Segunda-feira, 28 de Março de 2011

 

Quando os Estados Unidos decidiram evadir o Iraque mostrei-me hesitante. Não pelas eventuais qualidades filantrópicas que Saddam Hussein poderia ter, mas por mero racionalismo geo-estratégico para a política na região. A velha questão do "tampão" que foi a posteriori destruído entre o Irão nuclear e o Ocidente. Mais tarde fui levado a acreditar que seria um mal menor devido à "descoberta" de armas de destruição maciça à mercê do ditador iraquiano. Fomos enganados, mas não tive qualquer tipo de compaixão quando Saddam teve o destino merecido.

 

Os humanistas levantaram bem alto a sua voz, condenando o imperialismo americano. George W. Bush passou a ser um campónio texano que trocava sangue por petróleo.
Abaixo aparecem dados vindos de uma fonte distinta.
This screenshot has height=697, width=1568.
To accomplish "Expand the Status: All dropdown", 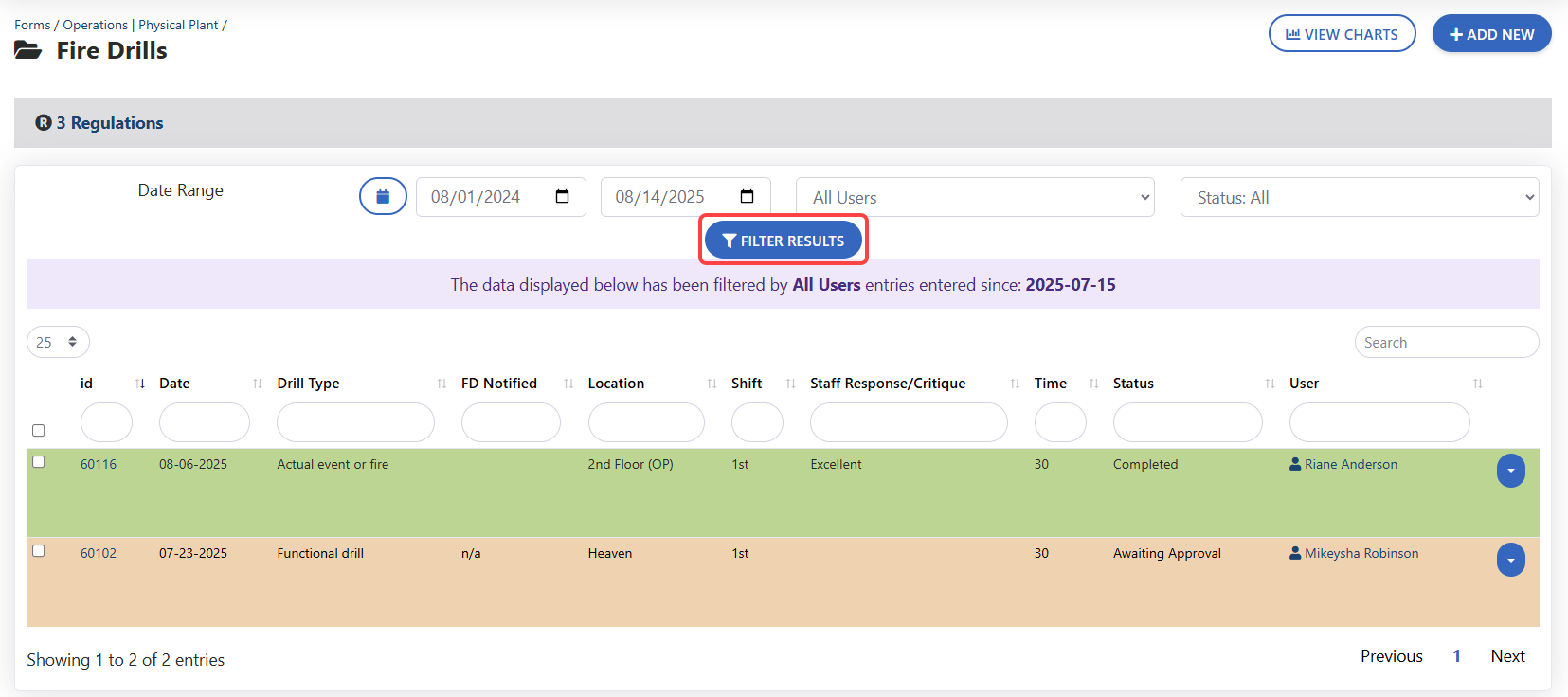I will pos(1359,197).
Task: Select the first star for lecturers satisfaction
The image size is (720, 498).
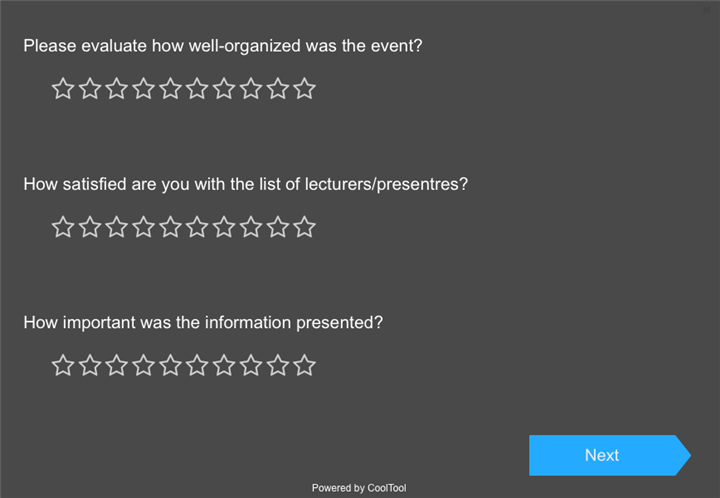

Nunca na sua história o mundo viu tamanha mobilização à  volta de uma causa global: nem Nepal, nem Darfur, juntaram tantas pessoas quanto o repúdio à Guerra no Iraque.

 

Hoje, na era de Obama, os humanistas tiveram uma inversão moral daquilo que nos haviam habituado e pediram a intervenção na Líbia, onde Khadafi é Líder e Guia da Revolução desde 1977. Enquanto Khadafi financiou a morte de ocidentais os humanistas não se maçaram com a Líbia. O problema de Khadafi foi matar o próprio povo. Esta nuance fez toda a diferença para os humanistas.